WHAT IS REQUIRED — Quote the records exactly, starting at the first line and stopping after the line with "Image resolution: width=365"; skip the pictures.

Items from a dataset:
***

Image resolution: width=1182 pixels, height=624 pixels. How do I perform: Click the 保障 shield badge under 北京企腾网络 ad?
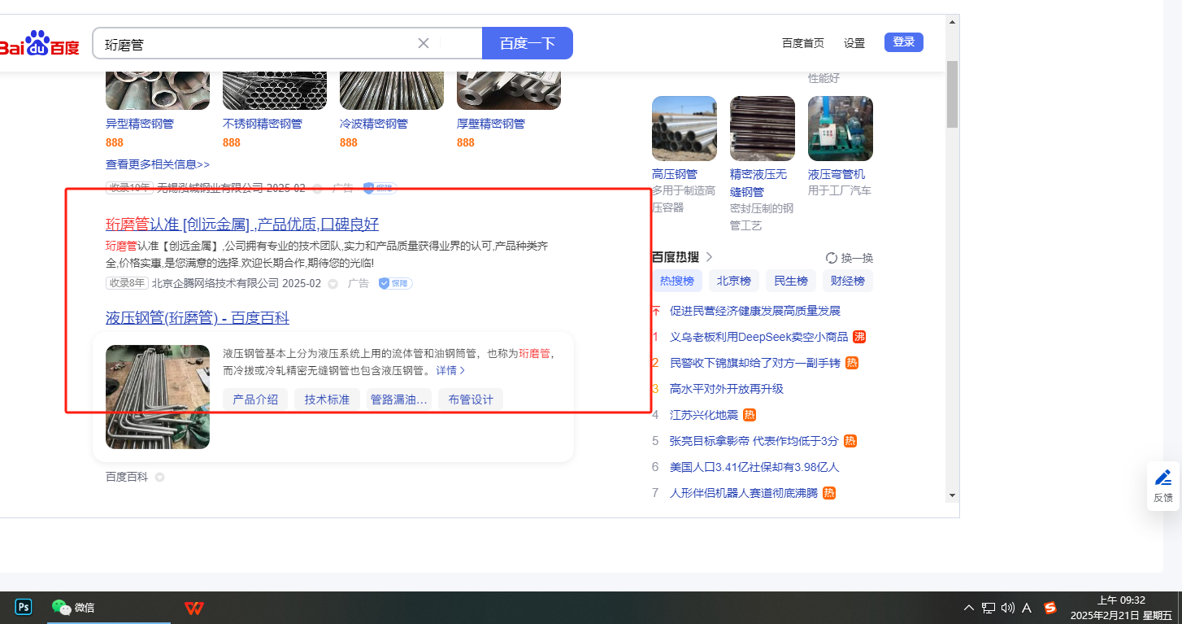[x=396, y=283]

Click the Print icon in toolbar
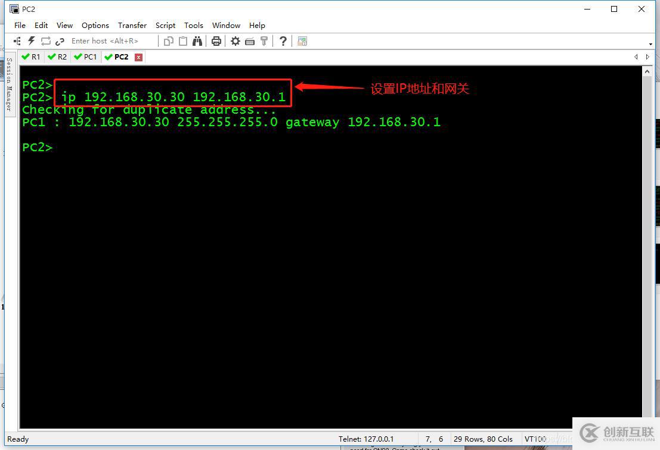[216, 41]
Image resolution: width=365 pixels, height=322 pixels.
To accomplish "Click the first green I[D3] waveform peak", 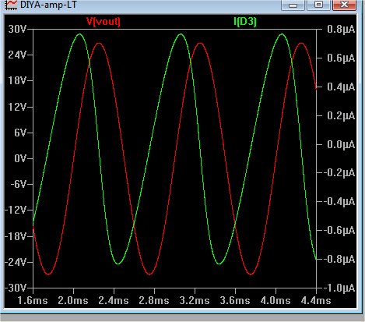I will (79, 34).
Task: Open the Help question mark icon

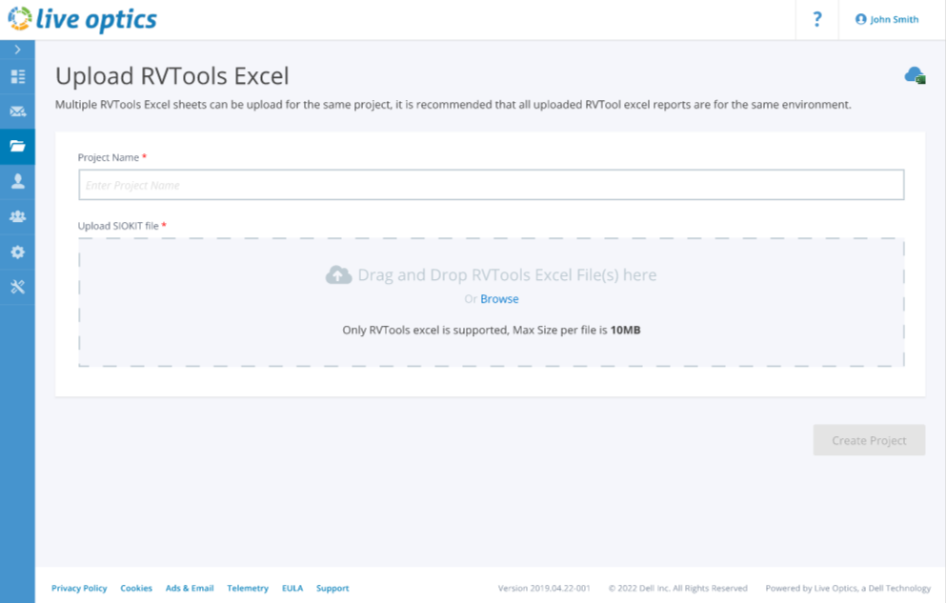Action: 816,19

***

SOLUTION TO THE EXERCISE —
Image resolution: width=1182 pixels, height=624 pixels. How do I perform: Click the 保障 shield badge under 北京企腾网络 ad?
[x=396, y=283]

Click the Print icon in toolbar
[216, 41]
Image resolution: width=365 pixels, height=322 pixels.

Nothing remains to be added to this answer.